_WHAT TO WORK ON_
a - Name every person the tossing-weight notes below list as a participant in the lab.
b - In the tossing-weight notes below, what fourth kind of tossing does Richard propose?
c - Extend the tossing-weight notes below by picking up after their final line.
━━ PASSAGE PROVIDED
Defne Erdur // Teacher
Barbara Stahlberger // Teacher
Dilek Üstünalan // Teacher
IDOC Type:
In Folders:
Freiburg Teachers' Meeting, 7 August 2018, 3.30-4.30pm
Inquiry of the LAB: Tossing Weight/ Being a Tosser
Question: What is the quality, nature, and language of tossing weight in solo and duet?
Participants: Nuria Bowart, Marcus Hoft, Iwona Olszowska, Richard Sarco-Thomas, Malaika Sarco-Thomas (facilitator)
Documentation
Conversation first: what supports the feeling of tossing weight? Clothing, for example: silk, flowing fabric, hakama in aikido practice, the axis syllabus fashion of Kira Kirsch
Malaika led a warmup for pulsing, jogging, walking and running looking at tossing.
Small dance and looking at micro-tossing within that
Leading to solo: tossing of body parts. Explore both micro tossing and macro tossing.
(toss an arm, a sit bone, a tooth, your heart, an imagined organ within your inner ear, a lobe of the brain… etc)
With a partner, becoming aware of their exploration, as you continue yours. In duets in relationship.
Malaika invited reflections / associations from everyone about how they relate to this material in their teaching, in partnering in particular.
It was fun! people seemed super energised after the practice.
Questions that emerged:
What is micro-tracking?
How to toss a tooth?
What are other ways of tossing?
How does the toss finish?
Nuria said: I try to imagine, what if I had lights coming off my body, tracing the pathway of the momentum through my mass? What would that look like?
Iwona mentioned how nice it is to sail — to catch air, and to teach this with arms she teaches to send out through the bones of the arm: send 1, 2, 5, and then air. it makes a difference to imagining the arm as one thing.
Marcus mentioned 3 kinds of tossing he discovered:
1 - swing. e.g. swing the leg forward and back
2 - turning around axis with the momentum of a leg
3 - toss/ throw the leg away and also it to take your centre into space
Richard proposes a 4th:
4 - to toss the mind, toss the attention
PLAY = curiosity, and this is super important for creativity. Free focus
Marcus suggested: we can use the legs to play with your partner’s awareness in the solo dance. There can be playfulness to bring your partner like, off centre
Clear and relaxed: tossing is about follow through. Follow through with the mind.
━━━━
━━ DATASET EXTRACT
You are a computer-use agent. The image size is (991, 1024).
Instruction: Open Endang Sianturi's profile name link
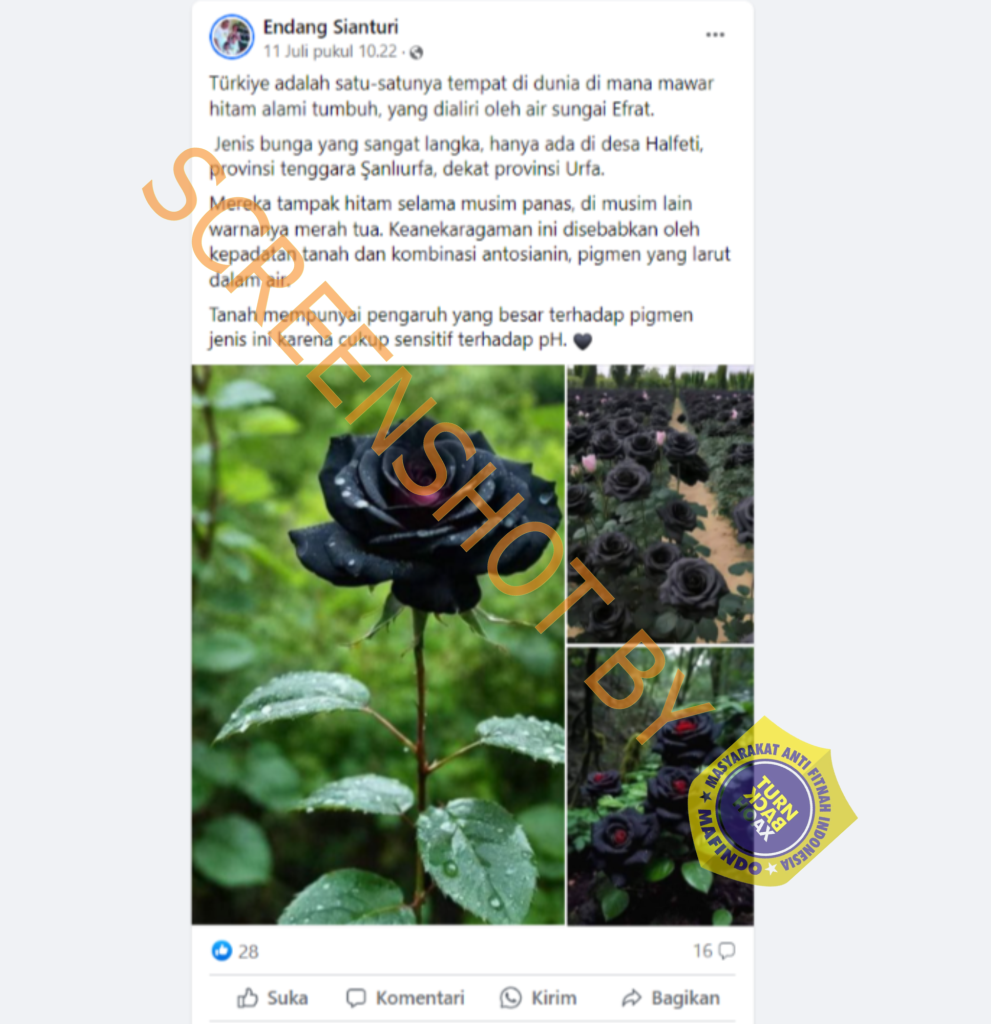coord(330,27)
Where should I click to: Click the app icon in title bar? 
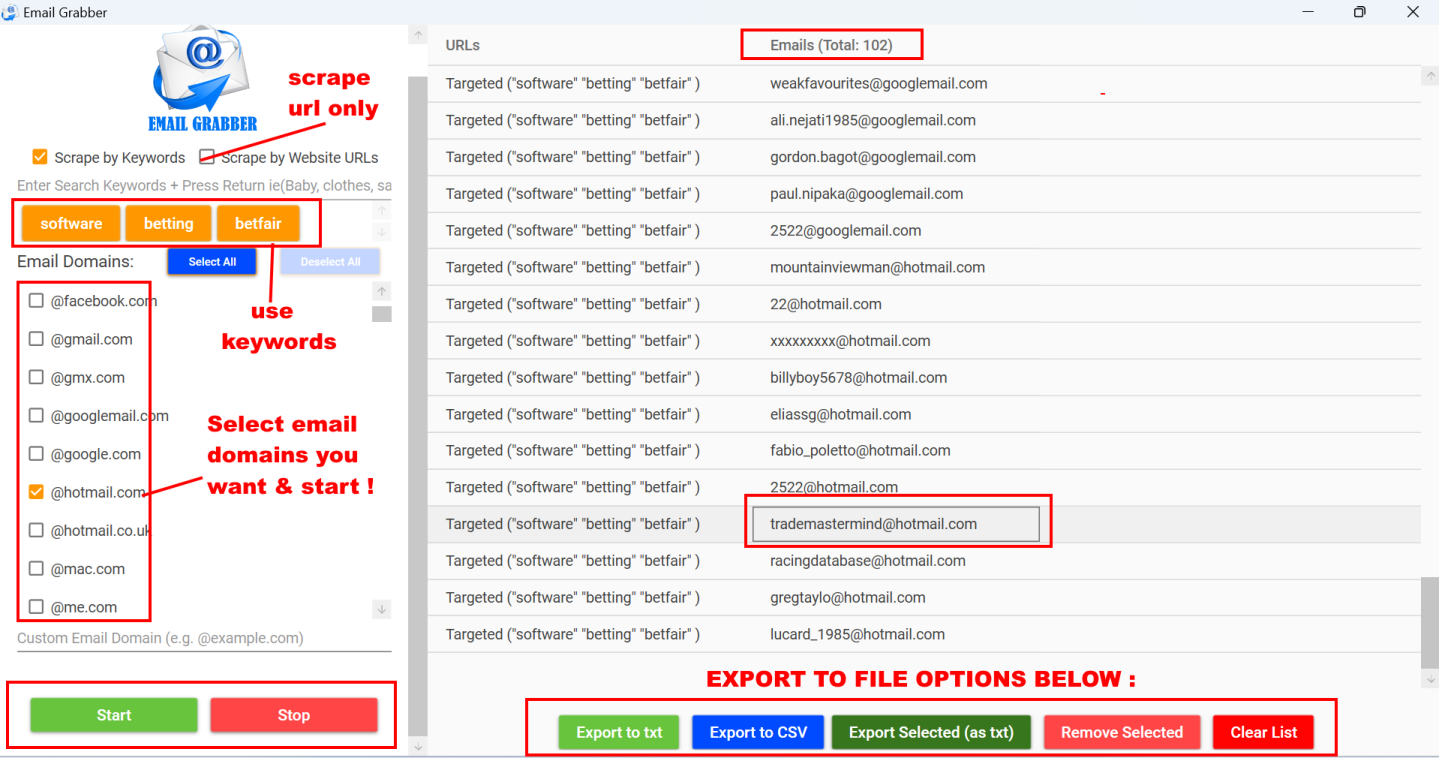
━━━━
_TASK-BY-TASK ANSWERS_
a - Nuria Bowart, Marcus Hoft, Iwona Olszowska, Richard Sarco-Thomas, Malaika Sarco-Thomas (facilitator)

b - To toss the mind, or toss the attention.

c -
When you focus too hard, you negate your awareness.
Ray Chung talks about:
Tension
Attention
Pretension
Intention
Extension
Iwona says that in BMC, there is directionality and intention THROUGH another person, which is elastic and fluid, like the work within martial arts when sending a punch through someone.
Love this image of putting on an elastic glove that you use to reach into space and vvvvvvvooooommm!!!
This creates an extension into space and at the same time you are also feeling the 2-directionality —the container of the glove. It also feeds back, the pumping of the heart. (Lymph fluid also pumping to the heart)
Nuria says that in therapy, having a bi-directional awareness is super important.
Like Laura Hicks says, the push is the pull, in CI and in pilates training.
Richard points out: the CI Quartet is always
- floor
- body
- space
- partner
—and this trains multi directionality
So how (else) can we train multidirectional awareness?
This document is created based on the consent of all the participating teachers during the contactfestival freiburg Teachers Meeting 2018.